Nce102 response to chronic stress. (A) Confocal microscopy images of S. cerevisiae cells expressing NCE102-GFP treated with indicated stress upon inoculation and cultivated for the indicated time. Scale bars: 5 μm. White asterisks indicate dead cells. (B to F) Quantification of the number of Nce102-GFP patches per cell cross-section (B), mean cell GFP intensity (C), integral intensity in the plasma membrane (PM) (D) and in the intracellular space (E), and patch prominence, i.e., GFP intensity in the patches relative to the surrounding plasma membrane, (F) in cell cultures treated as in A. Mean ± SD from 3 biological replicates (dots; 150 cells in 48 h 37°C condition, dead cells were excluded from analysis; 250 to 400 cells in all other conditions). *, P ≤ 0.05; **, P ≤ 0.01; ***, P ≤ 0.001; ****, P ≤ 0.0001. One-way ANOVA. Vertical dotted lines separate cultivation times. (G) Western blot quantification of Nce102 amount in S. cerevisiae cultures grown for 48 h under chronic exposure to indicated stress. Data are presented as mean ± SD from 3 biological replicates. Because of the variability between experiments, no statistically significant difference between the treatments was found (one-way ANOVA). However, the reported trend was comparable in three independent experiments. Representative Western blot membrane and Coomassie-stained gel were used as the loading control. Note the different order of treatments in the graph and on the gel/membrane. FLU, fluconazole; PHS, phytosphingosine.

▬▬▬▬▬▬▬▬▬▬

[Task set]:
A. According to the figure legend on Nce102 stress response, how many cells were analyzed in the 48 h 37°C condition?
B. Resume the figure legend on Nce102 stress response, starting after its last sentence.
The material is separate from the figure legend on Nce102 stress response.

[Stored data]:
▬▬▬▬▬▬▬▬▬▬

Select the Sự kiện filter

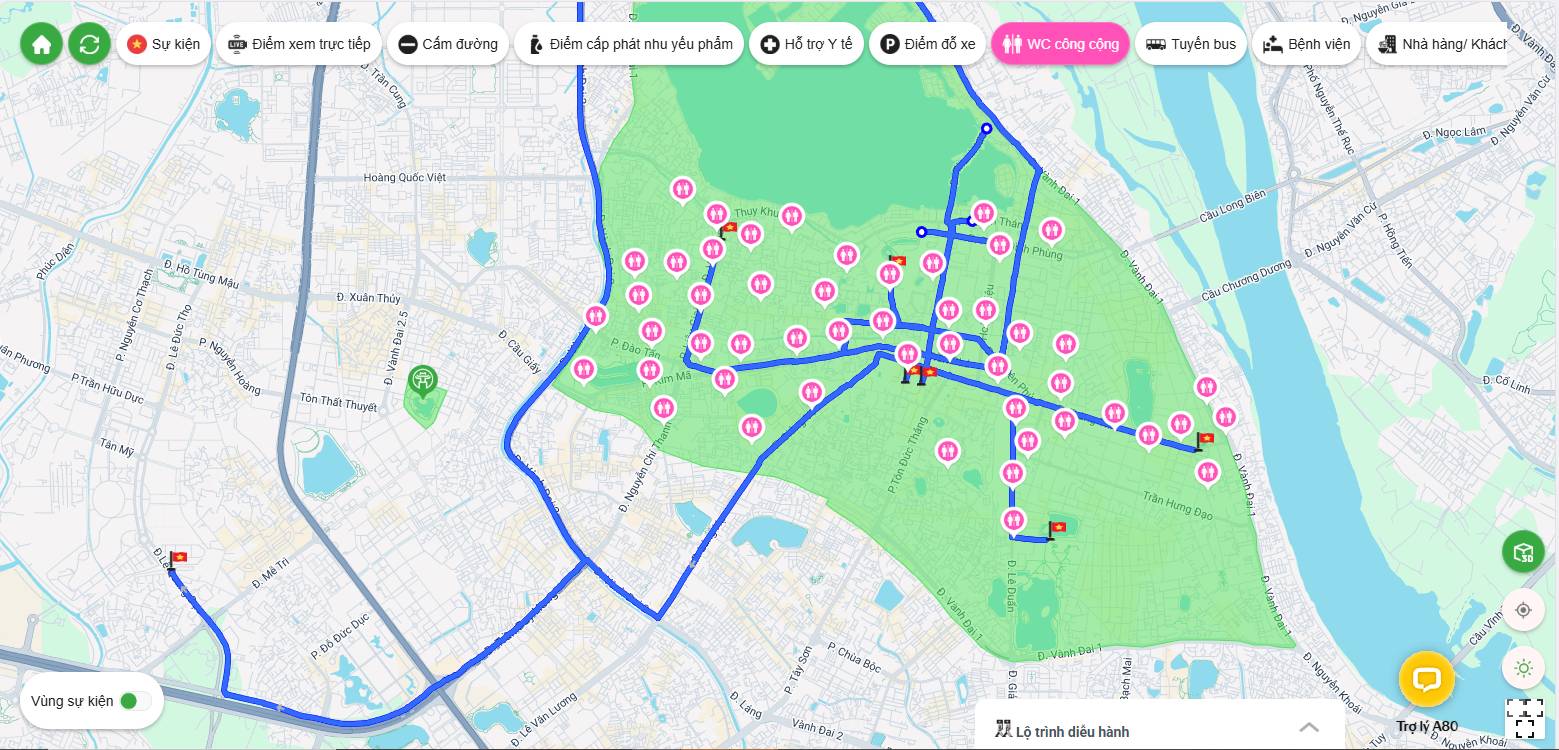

▬▬▬▬▬▬▬▬▬▬

[Activity answers]:
A. 150 cells, with dead cells excluded from analysis.

B.
FIG 7

Mass spectrometry analysis of sphingolipid content. S. cerevisiae wild type and nce102Δ cultures were treated with indicated stress conditions upon inoculation and cultivated for 48 h (same as in Fig. 6); 3 to 4 biological replicates. (A) Principal-component analysis for sphingolipid amount across samples. (B) Contribution of individual lipids to PC1 (full circles) and PC2 (full circles). (C) Log₂ fold changes in sphingolipid amounts in response to indicated chronic stress relative to respective control; nce102Δ control relative to wild-type control. Note that mannosyl-di-(inositolphosphoryl)-ceramides [M(IP)₂Cs] were not detected in our assay. (D) Analysis of the correlation (Pearson’s coefficient) between the amount of Nce102 (as reported in Fig. 6) and individual lipids. Full symbols, statistically significant correlation (two-tailed P ≤ 0.05); empty symbols, correlation below threshold of statistical significance (P > 0.05); μ_r, mean Pearson’s correlation coefficient calculated from statistically significant values. FLU, fluconazole; LCBs, long-chain bases; Cer, ceramide; PhytoCer, phytoceramide; IPC, inositol phosphoceramides; MIPCs, mannosyl inositolphosphoceramides; SL, sphingolipids; OH-, prefix indicates hydroxylation of respective lipids.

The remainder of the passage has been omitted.